**STORED DATA**

********

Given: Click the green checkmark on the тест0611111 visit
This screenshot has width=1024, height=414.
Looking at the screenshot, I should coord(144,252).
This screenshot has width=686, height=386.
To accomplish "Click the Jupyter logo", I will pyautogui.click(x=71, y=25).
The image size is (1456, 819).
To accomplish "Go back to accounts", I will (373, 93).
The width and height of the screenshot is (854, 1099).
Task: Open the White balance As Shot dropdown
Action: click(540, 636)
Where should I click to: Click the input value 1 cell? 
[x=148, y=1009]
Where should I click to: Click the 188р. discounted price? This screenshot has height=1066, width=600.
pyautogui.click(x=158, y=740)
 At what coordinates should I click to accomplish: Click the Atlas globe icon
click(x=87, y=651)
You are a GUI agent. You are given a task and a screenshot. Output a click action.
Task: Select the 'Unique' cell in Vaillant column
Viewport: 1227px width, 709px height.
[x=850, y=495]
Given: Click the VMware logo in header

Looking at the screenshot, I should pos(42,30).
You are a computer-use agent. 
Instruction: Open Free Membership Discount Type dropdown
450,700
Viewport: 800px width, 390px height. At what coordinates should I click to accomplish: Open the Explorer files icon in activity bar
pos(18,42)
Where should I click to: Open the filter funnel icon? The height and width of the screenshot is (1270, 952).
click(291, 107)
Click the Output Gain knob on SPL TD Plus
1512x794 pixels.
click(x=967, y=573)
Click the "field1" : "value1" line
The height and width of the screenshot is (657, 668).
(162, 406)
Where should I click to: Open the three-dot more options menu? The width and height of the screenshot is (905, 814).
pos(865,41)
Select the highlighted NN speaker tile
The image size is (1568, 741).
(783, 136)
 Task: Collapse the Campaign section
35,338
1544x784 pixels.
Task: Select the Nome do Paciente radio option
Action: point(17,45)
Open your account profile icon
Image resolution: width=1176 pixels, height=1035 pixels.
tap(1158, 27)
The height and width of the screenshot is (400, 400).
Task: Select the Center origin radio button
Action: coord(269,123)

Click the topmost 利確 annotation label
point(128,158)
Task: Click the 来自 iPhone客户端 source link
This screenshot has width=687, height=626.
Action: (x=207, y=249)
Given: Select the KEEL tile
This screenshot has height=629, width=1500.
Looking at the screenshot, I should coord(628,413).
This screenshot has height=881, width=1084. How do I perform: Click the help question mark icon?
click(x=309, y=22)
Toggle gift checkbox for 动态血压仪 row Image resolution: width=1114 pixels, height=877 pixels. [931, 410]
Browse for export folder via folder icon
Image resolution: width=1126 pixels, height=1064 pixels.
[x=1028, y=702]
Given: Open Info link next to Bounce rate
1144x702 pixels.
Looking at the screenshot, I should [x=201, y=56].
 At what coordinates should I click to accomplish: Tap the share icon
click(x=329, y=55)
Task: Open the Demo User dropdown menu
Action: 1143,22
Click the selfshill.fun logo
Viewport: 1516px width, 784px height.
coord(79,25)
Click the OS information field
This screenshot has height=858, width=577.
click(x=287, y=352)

********

**TASK DIRECTIONS**
If a line of the listing above contains "agent", pick it out and copy it.

**TASK ANSWER**
You are a GUI agent. You are given a task and a screenshot. Output a click action.
You are a computer-use agent. 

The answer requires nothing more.